EXERCISE AIM
Copy exactly, please, the lines of the data from its start through the line containing "Click Worker Service".

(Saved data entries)
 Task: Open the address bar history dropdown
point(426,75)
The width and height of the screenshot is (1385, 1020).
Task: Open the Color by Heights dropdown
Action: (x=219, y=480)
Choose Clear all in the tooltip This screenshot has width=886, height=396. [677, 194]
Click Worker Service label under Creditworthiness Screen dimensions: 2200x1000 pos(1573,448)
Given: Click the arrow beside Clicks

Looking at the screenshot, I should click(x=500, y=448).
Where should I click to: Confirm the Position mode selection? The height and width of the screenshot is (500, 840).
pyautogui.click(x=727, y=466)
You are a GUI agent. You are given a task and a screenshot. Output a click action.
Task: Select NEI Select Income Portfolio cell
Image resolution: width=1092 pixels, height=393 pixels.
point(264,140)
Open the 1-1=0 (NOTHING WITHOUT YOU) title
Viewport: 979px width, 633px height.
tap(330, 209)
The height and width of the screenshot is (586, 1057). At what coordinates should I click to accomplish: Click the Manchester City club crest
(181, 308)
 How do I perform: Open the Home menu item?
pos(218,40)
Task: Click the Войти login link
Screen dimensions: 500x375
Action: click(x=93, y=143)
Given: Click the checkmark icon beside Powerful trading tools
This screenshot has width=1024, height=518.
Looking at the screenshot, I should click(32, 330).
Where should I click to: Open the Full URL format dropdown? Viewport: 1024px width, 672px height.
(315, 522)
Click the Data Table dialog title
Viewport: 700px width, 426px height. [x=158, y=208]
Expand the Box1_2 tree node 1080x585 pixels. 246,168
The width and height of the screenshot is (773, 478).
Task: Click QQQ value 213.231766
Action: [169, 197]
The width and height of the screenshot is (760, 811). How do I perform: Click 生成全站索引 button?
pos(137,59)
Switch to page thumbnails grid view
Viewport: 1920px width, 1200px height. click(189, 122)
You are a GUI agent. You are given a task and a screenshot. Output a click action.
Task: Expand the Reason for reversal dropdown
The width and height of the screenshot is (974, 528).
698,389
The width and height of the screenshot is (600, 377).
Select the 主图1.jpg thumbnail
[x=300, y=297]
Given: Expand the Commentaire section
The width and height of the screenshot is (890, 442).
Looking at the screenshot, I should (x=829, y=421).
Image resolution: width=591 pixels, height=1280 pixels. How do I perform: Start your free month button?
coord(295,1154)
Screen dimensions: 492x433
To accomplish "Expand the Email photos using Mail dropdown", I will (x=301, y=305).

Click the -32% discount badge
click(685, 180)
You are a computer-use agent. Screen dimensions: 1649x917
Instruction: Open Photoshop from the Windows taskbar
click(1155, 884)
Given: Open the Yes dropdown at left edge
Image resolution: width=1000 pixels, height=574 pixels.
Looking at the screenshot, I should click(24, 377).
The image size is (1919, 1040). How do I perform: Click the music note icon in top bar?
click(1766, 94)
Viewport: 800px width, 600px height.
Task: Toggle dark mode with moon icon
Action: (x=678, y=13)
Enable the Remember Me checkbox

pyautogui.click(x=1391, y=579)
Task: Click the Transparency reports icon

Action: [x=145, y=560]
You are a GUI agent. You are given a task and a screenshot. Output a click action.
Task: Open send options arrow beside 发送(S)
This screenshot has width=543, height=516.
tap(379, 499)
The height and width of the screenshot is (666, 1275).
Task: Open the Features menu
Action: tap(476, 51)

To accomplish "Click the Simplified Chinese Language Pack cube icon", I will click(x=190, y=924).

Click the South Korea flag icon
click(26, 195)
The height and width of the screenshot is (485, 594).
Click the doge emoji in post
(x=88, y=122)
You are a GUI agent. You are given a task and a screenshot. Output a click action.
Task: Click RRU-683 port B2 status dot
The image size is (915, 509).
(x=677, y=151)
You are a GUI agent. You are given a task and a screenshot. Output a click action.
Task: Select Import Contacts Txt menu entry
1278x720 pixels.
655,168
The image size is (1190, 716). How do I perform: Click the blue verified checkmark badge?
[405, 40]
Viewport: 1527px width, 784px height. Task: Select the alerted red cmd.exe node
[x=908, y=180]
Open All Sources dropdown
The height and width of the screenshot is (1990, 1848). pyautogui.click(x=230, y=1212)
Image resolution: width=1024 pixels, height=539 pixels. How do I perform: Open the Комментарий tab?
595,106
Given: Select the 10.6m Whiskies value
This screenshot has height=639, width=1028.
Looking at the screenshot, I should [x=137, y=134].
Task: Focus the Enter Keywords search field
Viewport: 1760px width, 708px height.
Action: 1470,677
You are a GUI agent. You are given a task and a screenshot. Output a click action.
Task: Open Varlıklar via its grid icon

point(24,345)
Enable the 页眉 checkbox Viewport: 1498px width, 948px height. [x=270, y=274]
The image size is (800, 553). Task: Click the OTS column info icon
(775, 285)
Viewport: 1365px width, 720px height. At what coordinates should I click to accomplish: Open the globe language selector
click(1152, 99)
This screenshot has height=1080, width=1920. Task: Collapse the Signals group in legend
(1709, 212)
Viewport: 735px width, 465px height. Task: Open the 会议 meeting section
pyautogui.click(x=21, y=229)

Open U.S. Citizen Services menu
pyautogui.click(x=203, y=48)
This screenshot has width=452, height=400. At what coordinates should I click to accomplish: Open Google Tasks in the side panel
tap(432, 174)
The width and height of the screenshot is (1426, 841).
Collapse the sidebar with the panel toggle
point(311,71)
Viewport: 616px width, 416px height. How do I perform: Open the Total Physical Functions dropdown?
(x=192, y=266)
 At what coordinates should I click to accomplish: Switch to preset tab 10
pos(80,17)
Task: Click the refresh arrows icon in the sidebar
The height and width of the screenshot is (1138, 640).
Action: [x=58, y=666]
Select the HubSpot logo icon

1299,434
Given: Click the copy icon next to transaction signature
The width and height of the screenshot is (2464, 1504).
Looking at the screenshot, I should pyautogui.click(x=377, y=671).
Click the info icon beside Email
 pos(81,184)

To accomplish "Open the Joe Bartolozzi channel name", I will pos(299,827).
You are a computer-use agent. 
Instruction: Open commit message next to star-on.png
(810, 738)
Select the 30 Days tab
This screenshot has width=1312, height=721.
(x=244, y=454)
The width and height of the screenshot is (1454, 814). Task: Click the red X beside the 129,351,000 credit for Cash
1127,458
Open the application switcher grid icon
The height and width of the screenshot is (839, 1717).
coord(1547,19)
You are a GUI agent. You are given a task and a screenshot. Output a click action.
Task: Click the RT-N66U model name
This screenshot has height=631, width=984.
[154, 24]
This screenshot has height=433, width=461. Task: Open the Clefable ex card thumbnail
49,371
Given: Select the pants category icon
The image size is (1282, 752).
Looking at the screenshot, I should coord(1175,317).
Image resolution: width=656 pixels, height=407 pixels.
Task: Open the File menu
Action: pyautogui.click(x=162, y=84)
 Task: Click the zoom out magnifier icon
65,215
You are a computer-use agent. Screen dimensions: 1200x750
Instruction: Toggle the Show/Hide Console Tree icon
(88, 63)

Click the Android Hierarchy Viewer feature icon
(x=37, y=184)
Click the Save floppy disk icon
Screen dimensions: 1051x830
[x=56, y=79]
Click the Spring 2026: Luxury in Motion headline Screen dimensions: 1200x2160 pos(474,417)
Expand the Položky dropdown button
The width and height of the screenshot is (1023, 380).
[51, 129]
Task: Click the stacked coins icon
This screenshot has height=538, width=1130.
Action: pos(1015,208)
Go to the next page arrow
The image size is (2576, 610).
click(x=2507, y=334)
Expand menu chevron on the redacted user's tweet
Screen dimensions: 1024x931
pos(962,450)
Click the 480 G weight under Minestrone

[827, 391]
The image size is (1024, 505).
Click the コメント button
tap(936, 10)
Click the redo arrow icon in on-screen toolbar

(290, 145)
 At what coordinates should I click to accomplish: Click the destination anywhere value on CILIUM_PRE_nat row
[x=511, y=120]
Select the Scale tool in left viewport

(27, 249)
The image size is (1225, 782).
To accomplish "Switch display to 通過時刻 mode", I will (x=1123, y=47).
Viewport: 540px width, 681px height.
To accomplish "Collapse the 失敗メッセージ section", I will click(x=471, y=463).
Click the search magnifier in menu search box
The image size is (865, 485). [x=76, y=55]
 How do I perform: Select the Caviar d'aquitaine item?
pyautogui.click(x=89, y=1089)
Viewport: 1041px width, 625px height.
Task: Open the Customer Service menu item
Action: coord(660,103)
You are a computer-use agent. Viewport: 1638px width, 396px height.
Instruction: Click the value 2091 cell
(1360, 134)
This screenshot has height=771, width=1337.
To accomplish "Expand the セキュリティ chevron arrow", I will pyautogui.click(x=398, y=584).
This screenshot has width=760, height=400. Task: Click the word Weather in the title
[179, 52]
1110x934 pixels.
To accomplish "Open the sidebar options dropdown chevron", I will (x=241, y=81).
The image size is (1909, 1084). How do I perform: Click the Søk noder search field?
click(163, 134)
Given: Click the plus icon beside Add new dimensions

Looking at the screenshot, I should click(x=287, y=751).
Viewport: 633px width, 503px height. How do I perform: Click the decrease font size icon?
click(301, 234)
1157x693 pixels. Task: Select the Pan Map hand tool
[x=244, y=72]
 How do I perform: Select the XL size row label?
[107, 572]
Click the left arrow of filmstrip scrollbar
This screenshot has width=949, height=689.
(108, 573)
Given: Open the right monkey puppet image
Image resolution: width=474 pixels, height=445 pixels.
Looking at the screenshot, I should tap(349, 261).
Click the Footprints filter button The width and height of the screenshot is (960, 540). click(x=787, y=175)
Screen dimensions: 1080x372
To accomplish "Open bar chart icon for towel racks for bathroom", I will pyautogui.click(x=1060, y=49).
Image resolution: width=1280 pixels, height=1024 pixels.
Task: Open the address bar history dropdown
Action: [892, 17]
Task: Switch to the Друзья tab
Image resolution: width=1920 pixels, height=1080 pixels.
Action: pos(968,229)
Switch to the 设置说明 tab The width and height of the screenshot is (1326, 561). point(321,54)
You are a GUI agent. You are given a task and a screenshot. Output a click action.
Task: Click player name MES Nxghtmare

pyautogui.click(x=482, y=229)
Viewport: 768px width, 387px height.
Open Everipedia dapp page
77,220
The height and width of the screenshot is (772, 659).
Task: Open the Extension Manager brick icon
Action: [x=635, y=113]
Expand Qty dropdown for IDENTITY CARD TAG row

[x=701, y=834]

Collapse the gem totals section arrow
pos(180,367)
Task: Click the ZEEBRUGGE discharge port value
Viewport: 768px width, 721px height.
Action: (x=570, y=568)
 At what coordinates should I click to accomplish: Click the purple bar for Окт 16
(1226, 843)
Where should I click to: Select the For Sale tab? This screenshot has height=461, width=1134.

YOUR RESPONSE
 Task: Open the address bar history dropdown
point(426,75)
The width and height of the screenshot is (1385, 1020).
Task: Open the Color by Heights dropdown
Action: (x=219, y=480)
Choose Clear all in the tooltip This screenshot has width=886, height=396. [677, 194]
Click Worker Service label under Creditworthiness Screen dimensions: 2200x1000 pos(1573,448)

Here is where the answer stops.